> Ejercicio propuesto a
Dispón como lista numerada, sin las líneas en blanco, todo lo que va en el listado desde la línea que contiene "You are a computer-use agent." hasta la que contiene "[x=165, y=193]", ambas incluidas.

> Fragmento para leer

Cada mañana -por
muchos siglos- en la parroquia de la esquina han repicado las campanas sonoras que
convocan a los feligreses a participar de la misa. Los domingos, los letrados
de la fe inventan un templo moderno con visores virtuales y bandas en vivo para
que los hermanos acudan a oír la alabanza. Imagino que en el centro de la
ciudad de la Meca, las sirenas de una mezquita anuncian la hora santa y los
hombres acuden descalzos para invocar a su deidad, quien les debe otorgar sus
favores a cambio de estos actos.
Todos los seres
humanos -de una u otra forma- se adhieren a los rituales de la comunidad o el
país donde nacieron o, incluso, algunos -los menos- los niegan o cuestionan. Porque
se tiene por sentado que la fe es una predisposición en cada habitante, aunque
no comprenda muy bien las formas de cómo funciona ésta.
La mayoría de
las veces son ovejas que acuden al matadero de la palabra. Pero, si los fieles
no acudieran a estos actos rituales la vida seguiría igual: el sol iluminaría
el ocaso, el semáforo de la esquina
impondría el ritmo del tránsito en la ciudad,
las personas acudirían al trabajo, los niños asistirían a la escuela y
todo sería lo mismo. Por ende, los sacerdotes, pastores y demás intermediarios
de los ritos religiosos perderían sus empleos remunerados.

> Datos
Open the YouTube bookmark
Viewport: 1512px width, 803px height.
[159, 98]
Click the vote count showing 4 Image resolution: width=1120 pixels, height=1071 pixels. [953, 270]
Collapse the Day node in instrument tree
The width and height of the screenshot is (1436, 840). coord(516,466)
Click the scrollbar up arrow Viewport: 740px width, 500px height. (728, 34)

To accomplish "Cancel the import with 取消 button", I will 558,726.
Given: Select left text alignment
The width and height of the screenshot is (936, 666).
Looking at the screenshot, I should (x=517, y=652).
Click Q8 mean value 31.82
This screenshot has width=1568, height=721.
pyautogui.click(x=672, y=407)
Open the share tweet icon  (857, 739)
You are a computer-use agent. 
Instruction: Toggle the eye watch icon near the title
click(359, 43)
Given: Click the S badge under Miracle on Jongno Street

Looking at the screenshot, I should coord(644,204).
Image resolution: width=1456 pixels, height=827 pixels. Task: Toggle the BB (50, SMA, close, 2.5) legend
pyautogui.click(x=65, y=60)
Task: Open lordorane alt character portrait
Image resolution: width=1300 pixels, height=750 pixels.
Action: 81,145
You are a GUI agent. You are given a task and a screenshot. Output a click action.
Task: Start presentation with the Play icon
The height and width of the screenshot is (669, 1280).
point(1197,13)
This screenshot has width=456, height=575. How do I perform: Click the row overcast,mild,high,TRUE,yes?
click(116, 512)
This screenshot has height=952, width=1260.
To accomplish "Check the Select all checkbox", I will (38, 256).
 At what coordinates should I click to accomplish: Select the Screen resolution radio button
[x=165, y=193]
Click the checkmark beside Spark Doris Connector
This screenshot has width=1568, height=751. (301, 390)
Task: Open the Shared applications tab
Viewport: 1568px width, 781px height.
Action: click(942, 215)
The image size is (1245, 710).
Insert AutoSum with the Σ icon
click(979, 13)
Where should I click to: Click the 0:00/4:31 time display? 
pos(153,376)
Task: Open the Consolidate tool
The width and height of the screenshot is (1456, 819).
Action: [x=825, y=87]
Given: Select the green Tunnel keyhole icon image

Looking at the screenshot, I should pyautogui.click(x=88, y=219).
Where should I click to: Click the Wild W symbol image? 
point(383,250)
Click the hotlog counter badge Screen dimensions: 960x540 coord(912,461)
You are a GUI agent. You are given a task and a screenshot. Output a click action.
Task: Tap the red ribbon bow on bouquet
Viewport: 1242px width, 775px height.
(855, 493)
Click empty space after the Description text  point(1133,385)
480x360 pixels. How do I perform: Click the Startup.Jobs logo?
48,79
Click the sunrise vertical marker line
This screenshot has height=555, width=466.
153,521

> Ejercicio propuesto b
Resume en menos palabras el párrafo del texto sobre la fe que empieza con "La mayoría de las veces", sin perder sus datos principales.

> Respuesta escrita a
1. You are a computer-use agent. 
2. Instruction: Toggle the eye watch icon near the title
3. click(359, 43)
4. Given: Click the S badge under Miracle on Jongno Street
5. Looking at the screenshot, I should coord(644,204).
6. Image resolution: width=1456 pixels, height=827 pixels. Task: Toggle the BB (50, SMA, close, 2.5) legend
7. pyautogui.click(x=65, y=60)
8. Task: Open lordorane alt character portrait
9. Image resolution: width=1300 pixels, height=750 pixels.
10. Action: 81,145
11. You are a GUI agent. You are given a task and a screenshot. Output a click action.
12. Task: Start presentation with the Play icon
13. The height and width of the screenshot is (669, 1280).
14. point(1197,13)
15. This screenshot has width=456, height=575. How do I perform: Click the row overcast,mild,high,TRUE,yes?
16. click(116, 512)
17. This screenshot has height=952, width=1260.
18. To accomplish "Check the Select all checkbox", I will (38, 256).
19.  At what coordinates should I click to accomplish: Select the Screen resolution radio button
20. [x=165, y=193]

> Respuesta escrita b
La mayoría de las veces, los fieles son ovejas que acuden al matadero de la palabra. Si dejaran de asistir a los rituales, la vida seguiría igual: el sol iluminaría el ocaso, el semáforo regiría el tránsito, la gente iría al trabajo y los niños a la escuela. Solo los sacerdotes, pastores y demás intermediarios religiosos perderían sus empleos remunerados.